The study used ice-penetrating radar, magnetic and gravity data to determine the thickness of the ice-sheet and the sediment thickness under the ice sheet. These were used to map glacial erosion beneath the ice and find two unstable zones where the ice sheet is prone to rapid collapse.

“By examining the characteristic patterns of erosion left by past ice sheet advance and retreat, revealed through mapping the topographic surface and the thickness of sedimentary rocks beneath, this paper demonstrates direct evidence of past changes in the ice sheet in the Totten region,” Aitken said.

The study found the transition between the stable and unstable states has occurred repeatedly during the life of the ice sheet.

“If this was to happen again, with a warmer climate than today, it could lead to a rapid rise in sea level of over a meter,” Aitken said.

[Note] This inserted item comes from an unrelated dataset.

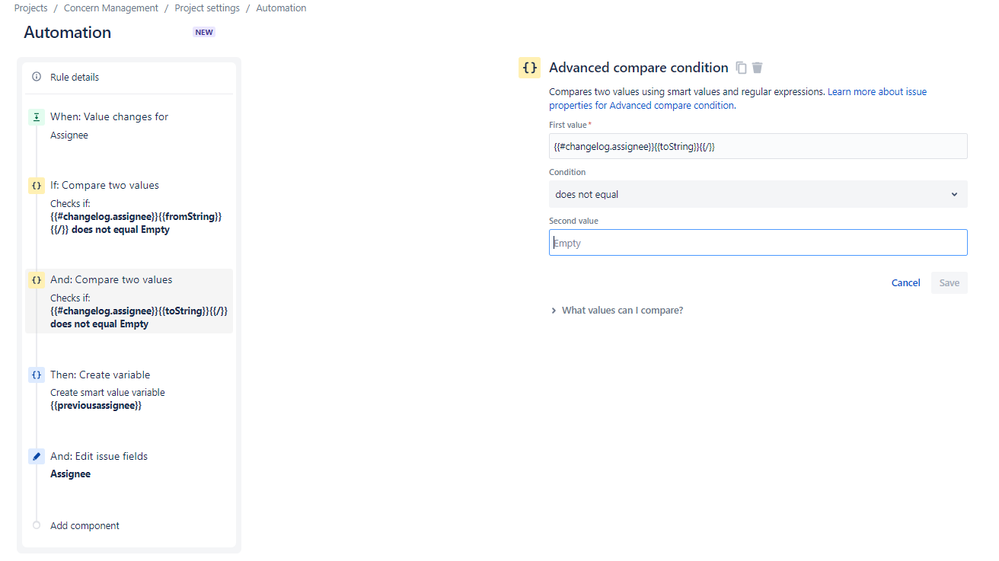Go to Concern Management breadcrumb
The height and width of the screenshot is (561, 999).
point(111,8)
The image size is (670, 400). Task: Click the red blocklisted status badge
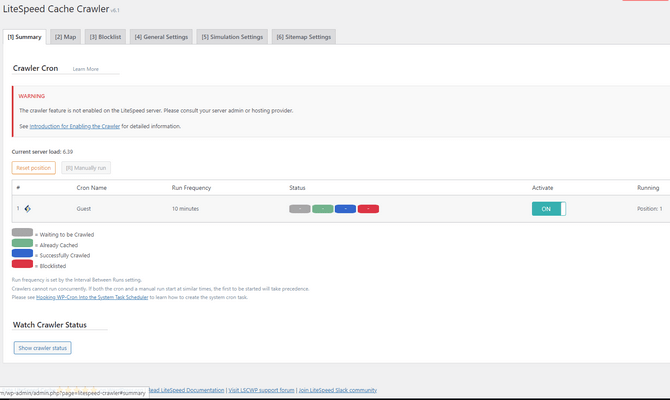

Climate variations cause ice sheets to retreat and advance, raising or lowering sea level by metres to decametres. The basic relationship is unambiguous, but the timing, magnitude and sources of sea-level change remain unclear; in particular, the contribution of the East Antarctic Ice Sheet (EAIS) is ill defined, restricting our appreciation of potential future change. Several lines of evidence suggest possible collapse of the Totten Glacier into interior basins during past warm periods, most notably the Pliocene epoch, causing several metres of sea-level rise. However, the structure and long-term evolution of the ice sheet in this region have been understood insufficiently to constrain past ice-sheet extents. Here we show that deep ice-sheet erosion—enough to expose basement rocks—has occurred in two regions: the head of the Totten Glacier, within 150 kilometres of today’s grounding line; and deep within the Sabrina Subglacial Basin, 350–550 kilometres from this grounding line. Our results, based on ICECAP aerogeophysical data, demarcate the marginal zones of two distinct quasi-stable EAIS configurations, corresponding to the ‘modern-scale’ ice sheet (with a marginal zone near the present ice-sheet margin) and the retreated ice sheet (with the marginal zone located far inland). The transitional region of 200–250 kilometres in width is less eroded, suggesting shorter-lived exposure to eroding conditions during repeated retreat–advance events, which are probably driven by ocean-forced instabilities. Representative ice-sheet models indicate that the global sea-level increase resulting from retreat in this sector can be up to 0.9 metres in the modern-scale configuration, and exceeds 2 metres in the retreated configuration.


A. R. A. Aitken, J. L. Roberts, T. D. van Ommen, D. A. Young, N. R. Golledge, J. S. Greenbaum, D. D. Blankenship & M. J. Siegert; Repeated large-scale retreat and advance of Totten Glacier indicated by inland bed erosion; Nature 533, 385–389 (19 May 2016) doi:10.1038/nature17447


University of Texas at Austin news release via EurekAlert!